New report shows that funding must increase, legal issues ironed out and institutions streamlined before country can become education hub
By Cheranka Mendis
Sri Lanka needs to allocate more funds to develop its education, the latest report from the World Bank states, pointing out that currently it stands at only 1.9% of GDP, making it one of the lowest in the region.
The bank’s latest publication on the country’s education sector, titled ‘Transforming School Education in Sri Lanka: From Cut Stones to Polished Jewels,’ which presents an in-depth analysis of the sector, points out that the Government’s contribution to the field is well below the share of investment for middle income countries as a whole.
Education Specialist Dr.

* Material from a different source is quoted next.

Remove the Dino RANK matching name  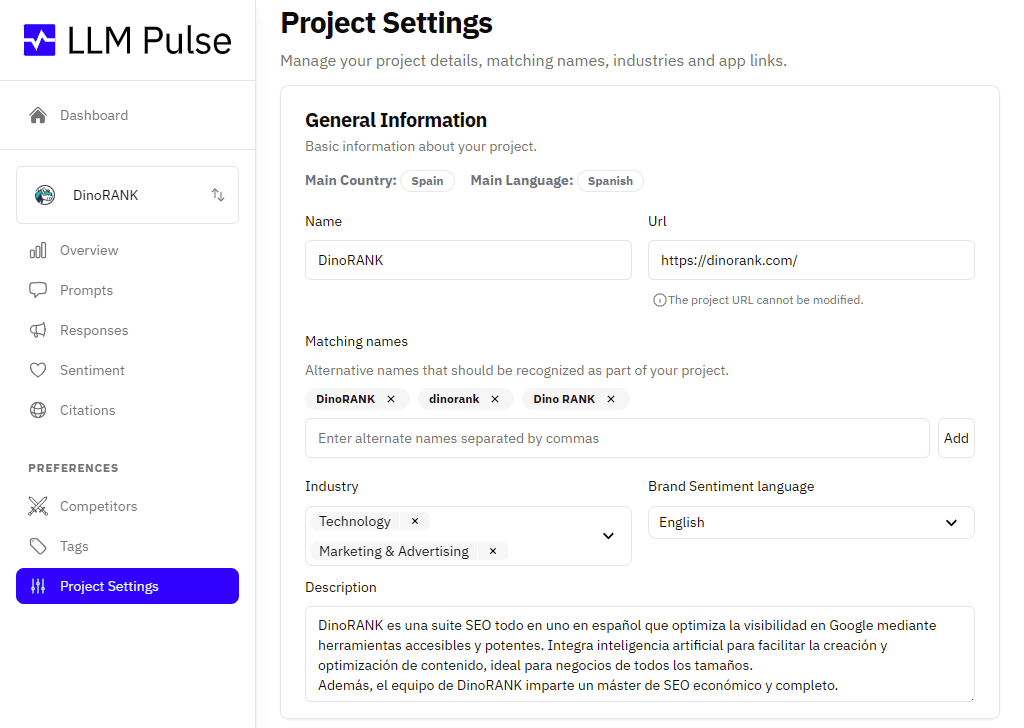point(611,398)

Harsha Aturupane speaking at a World Bank-organised discussion on general education sector for a knowledge hub yesterday stated that middle income countries on average spend 4.6% of national income on education, whereas Sri Lanka falls to the lowest.

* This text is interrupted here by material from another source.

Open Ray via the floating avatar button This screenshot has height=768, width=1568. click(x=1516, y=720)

“Even from among countries such as Pakistan, Bangladesh and Nepal, Sri Lanka’s investment is the lowest.”
The low investment, especially relative to other countries, prevents the Sri Lankan general education system from growing to its full potential.
“Whether Sri Lanka is investing enough is a key issue raised by the public; the answer is that the investment is extremely little. The education bodies must discuss this with the Ministry of Finance before the situation worsens.”
He added that private sector investment in education is also at low numbers as the State limits such investments. “The country officially limits investment in private sector. It is controversial but a lot of the local private investment happens in the black market as the system is not an open one,” Aturupane said.
In the wake of the new transformations that have taken place within the country, with rankings being moved from a low income country to a middle income country and from a country of war to a country with lasting peace, education pays a vital role in moving forward.
Sri Lanka is also set to get a new education curriculum in 2014/2015. The consultation and the ground work have started now, he said. The new curriculum will explore the kind of skills demanded by the labour market, particularly those known as ‘soft skills,’ which includes characteristics such as entrepreneurship, creativity and innovation, in addition to hard work.
The key dimensions of education should include the learning of English language, bilingual education, high quality mathematics and science education and a new school based technical development programme.
Vice Chancellor of the Ruhuna University Prof. Susirith Mendis also speaking at the event stated that the report, made available to the public since Saturday, takes on important pillars of education in Sri Lanka.
“There are two dimensions of quality that are needed to become a knowledge hub, as the Government targets. Measures must be taken to ensure that the plans are met with additional force and adequate resources,” Mendis said.
He added that in a consultation meeting in Parliament last week, the possibility of bringing back science and mathematics education in a reorientation process, going back to olden-day methods, were discussed.
“In other words, it was about going back to basics and separating students into science and arts streams from grade eight, as was done some 45 years back.” The proposal was objected to by the majority, he said.
Mendis went on to contradict the strap line of the publication, ‘From Cut Stones to Polished Jewels,’ saying that in the local universities, the students were more rough stones than cut stones.
“We must get the university students up to mark and that should start at school level.
The value of a graduate is being questioned now. This must change. The school education system must be transformed so that good graduates will be created who will help the country move forward as expected.”